A recent report proposes that a functional form of TNF is a membrane-embedded trimer, the effects of which are mediated through a putative ion channel-forming activity. ³¹ As DMSO is known to be able to exert changes in cell membrane characteristics,³² we investigated whether there could be a correlation between enhancement of TNF effects by DMSO pretreatment and TNF insertion in cellular membranes.

htr9 mAb has been shown to have agonistic activities through binding to the p55 TNF receptor. ⁴⁸ We observed that this mAb also behaved as an agonist with respect to the induction of cytostasis/cytotoxicity in our model system (Figure 7). Non-DMSO-treated U937 cells were not affected by this mAb (data not shown). Cross-linking the receptor-bound antibody with antimouse IgG neither enhanced the cytotoxicity in U937·DMSO cells, nor induced any cell death in the parental U937 cells (data not shown). The htr9 mAb is structurally unrelated to TNF and thus cannot form transmembrane channels as described for TNF. ³¹ These results provided a first indication for receptor-mediated and not insertion-mediated TNF signalling. In contrast with htr9, the p75-specific utrl mAb was not able to transduce an antiproliferative signal, even after DMSO pretreatment (Figure 7) or after cross-linking of the p75-bound mAb (data not shown). Analgous results have been obtained by others. ^{10, 48} These data show that p55 TNF receptor is responsible for mediating the TNF-induced cytotoxicity in U937·DMSO cells.

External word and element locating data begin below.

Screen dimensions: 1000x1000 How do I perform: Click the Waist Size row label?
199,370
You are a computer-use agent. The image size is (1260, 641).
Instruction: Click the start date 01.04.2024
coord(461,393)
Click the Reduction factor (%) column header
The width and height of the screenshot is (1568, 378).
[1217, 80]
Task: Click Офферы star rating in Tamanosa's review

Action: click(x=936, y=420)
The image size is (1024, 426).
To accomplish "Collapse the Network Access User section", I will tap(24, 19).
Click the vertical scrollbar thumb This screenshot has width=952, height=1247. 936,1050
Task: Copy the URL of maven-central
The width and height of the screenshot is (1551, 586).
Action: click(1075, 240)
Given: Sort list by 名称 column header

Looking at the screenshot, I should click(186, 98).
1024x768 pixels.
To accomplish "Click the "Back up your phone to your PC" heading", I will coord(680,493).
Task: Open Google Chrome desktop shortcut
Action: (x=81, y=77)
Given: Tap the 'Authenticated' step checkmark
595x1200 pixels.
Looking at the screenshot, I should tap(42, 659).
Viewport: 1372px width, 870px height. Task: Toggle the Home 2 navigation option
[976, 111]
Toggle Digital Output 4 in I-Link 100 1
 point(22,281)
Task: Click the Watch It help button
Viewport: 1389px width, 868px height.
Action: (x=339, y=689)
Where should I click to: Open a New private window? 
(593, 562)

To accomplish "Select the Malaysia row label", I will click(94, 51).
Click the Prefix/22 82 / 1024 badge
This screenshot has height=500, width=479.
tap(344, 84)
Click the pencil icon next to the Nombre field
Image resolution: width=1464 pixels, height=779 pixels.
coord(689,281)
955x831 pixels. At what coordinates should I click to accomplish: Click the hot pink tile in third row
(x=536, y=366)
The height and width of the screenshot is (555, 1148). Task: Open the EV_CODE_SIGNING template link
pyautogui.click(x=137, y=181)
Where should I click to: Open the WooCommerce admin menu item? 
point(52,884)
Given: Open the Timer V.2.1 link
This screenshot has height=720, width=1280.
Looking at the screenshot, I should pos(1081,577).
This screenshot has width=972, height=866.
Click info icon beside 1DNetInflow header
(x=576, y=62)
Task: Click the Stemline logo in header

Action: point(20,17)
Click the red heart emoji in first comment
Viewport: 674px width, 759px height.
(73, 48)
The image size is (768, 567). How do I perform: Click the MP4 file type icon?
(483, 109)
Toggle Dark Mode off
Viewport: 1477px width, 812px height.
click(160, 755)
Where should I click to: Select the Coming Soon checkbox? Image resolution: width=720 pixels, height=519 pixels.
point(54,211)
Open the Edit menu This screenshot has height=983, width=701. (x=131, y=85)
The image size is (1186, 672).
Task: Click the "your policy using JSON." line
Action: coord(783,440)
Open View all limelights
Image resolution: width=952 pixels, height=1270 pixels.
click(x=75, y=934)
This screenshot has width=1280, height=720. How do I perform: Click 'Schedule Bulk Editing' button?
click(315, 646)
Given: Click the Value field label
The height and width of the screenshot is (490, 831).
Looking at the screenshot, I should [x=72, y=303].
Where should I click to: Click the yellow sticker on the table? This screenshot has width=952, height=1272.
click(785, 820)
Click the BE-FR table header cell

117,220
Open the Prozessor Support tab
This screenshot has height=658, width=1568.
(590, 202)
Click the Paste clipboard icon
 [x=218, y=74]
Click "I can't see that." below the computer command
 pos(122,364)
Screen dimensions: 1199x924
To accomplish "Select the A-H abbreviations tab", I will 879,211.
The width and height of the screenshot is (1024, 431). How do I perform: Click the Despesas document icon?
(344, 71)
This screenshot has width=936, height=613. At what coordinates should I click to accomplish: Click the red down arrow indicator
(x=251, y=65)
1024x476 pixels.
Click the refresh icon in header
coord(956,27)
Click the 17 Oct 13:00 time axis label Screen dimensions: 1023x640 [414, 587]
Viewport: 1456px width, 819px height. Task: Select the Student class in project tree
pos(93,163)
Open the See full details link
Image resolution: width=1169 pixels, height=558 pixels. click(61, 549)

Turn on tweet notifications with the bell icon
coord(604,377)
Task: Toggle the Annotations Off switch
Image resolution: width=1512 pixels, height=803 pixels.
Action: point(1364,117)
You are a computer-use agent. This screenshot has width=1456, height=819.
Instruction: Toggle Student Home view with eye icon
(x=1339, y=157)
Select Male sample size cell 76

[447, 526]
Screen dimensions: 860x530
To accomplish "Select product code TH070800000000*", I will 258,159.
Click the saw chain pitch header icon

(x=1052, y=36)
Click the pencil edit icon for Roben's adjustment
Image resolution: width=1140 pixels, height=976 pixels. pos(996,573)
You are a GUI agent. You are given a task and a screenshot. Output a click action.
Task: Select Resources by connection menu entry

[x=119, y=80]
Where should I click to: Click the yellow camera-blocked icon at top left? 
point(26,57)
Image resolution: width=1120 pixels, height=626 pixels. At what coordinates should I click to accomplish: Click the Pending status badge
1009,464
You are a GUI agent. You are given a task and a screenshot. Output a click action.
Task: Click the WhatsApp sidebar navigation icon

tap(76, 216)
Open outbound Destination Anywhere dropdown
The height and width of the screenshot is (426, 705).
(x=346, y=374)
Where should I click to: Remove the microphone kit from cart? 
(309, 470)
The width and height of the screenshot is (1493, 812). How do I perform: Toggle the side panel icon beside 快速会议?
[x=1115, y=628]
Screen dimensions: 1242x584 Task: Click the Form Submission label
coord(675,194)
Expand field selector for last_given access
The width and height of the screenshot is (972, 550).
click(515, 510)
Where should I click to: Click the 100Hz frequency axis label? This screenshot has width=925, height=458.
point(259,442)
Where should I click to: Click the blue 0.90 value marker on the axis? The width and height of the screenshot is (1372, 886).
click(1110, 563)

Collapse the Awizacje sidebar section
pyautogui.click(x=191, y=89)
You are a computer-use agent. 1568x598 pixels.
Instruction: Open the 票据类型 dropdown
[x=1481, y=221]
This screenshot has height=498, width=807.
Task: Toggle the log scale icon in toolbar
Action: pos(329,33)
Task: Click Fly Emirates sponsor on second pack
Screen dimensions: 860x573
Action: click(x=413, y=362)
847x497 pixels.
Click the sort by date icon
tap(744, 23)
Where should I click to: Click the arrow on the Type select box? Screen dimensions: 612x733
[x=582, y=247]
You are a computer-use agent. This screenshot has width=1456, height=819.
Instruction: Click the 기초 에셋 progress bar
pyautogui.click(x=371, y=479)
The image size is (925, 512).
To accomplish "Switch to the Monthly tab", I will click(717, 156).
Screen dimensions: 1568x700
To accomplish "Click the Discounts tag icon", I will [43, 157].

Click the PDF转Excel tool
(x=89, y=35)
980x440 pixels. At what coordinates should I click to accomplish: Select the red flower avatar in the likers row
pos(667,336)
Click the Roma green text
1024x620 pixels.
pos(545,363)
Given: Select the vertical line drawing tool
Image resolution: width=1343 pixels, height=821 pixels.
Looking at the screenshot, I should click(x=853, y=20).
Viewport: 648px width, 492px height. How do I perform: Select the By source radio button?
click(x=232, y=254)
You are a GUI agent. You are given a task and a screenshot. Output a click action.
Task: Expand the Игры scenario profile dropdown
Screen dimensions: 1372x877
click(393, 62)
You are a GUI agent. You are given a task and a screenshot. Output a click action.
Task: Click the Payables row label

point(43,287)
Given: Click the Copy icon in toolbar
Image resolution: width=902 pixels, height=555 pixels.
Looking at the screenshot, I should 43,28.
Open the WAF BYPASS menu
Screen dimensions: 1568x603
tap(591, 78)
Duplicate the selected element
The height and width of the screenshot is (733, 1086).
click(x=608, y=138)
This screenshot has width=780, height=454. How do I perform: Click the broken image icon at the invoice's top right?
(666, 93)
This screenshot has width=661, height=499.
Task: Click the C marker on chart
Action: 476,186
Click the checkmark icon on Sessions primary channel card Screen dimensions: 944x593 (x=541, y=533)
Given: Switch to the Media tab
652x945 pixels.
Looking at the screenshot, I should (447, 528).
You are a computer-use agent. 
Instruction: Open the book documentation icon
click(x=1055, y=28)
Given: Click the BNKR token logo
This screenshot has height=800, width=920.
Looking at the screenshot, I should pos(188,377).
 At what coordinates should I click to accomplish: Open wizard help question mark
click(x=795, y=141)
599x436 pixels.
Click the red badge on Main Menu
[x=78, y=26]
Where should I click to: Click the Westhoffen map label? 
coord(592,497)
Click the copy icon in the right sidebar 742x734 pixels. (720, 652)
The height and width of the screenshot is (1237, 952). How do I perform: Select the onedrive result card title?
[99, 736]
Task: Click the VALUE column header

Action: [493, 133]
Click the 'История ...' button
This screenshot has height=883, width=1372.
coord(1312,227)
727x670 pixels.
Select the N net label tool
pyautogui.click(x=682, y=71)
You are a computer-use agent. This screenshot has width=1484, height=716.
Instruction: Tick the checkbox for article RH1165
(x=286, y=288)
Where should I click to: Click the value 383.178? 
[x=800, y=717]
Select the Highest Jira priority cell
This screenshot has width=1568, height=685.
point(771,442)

In a second approach, we tested the effect of TNF mutants that have decreased p55 TNF receptor binding capacity, but have retained the physico-chemical and conformational charachteristics of wild type TNF. ³⁵ It would be expected, therefore, that these TNF mutants could insert into cell membranes in a similar way as wild type TNF. This would result in an identical cytotoxicity as of wild type TNF, if membrane insertion is involved in the cell killing of U937 after DMSO pretreatment. The TNF mutants, arranged in order of decreasing p55 TNF receptor binding capacity, showed a concomitantly decreasing cytotoxic activity on the human HEp2 adenocarcinoma cell line (Table 5), on which the effect of TNF has been demonstrated to be p55 TNF receptor-mediated. ¹⁰ When tested on U937 cells pretreated for 24 h with DMSO, a decrease in TNF bioactivity was observed similar to that on HEp2 cells (Table 5). These data indicate that TNF receptor interaction and not membrane insertion is responsible for TNF action on DMSO-treated U937 cells.

Table 5

Bioactivity of TNF Mutants on HEp2 and U937·DMSO Cells

TNF molecule	HEp2 cytotoxicity (%)	U937·DMSO antiproliferation (%)
wild type	100	100
Leu 36 Phe	20.0	17.3
Arg 32 Ala	10.0	20.1
Arg 32 Gln	3.0	14.5
Arg 32 Lys	1.0	3.7
Leu 29 Asp	0.5	0.9
Ala 84 Val	0.01	0.005
aThe concentration of each mutant necessary for half maximal cytotoxicity (HEp2) or antiproliferation (U237·DMSO) was determined as described in Materials and Methods. The residual activities of TNF mutants are expressed as percent of wild type activity. The results are representative of two experiments.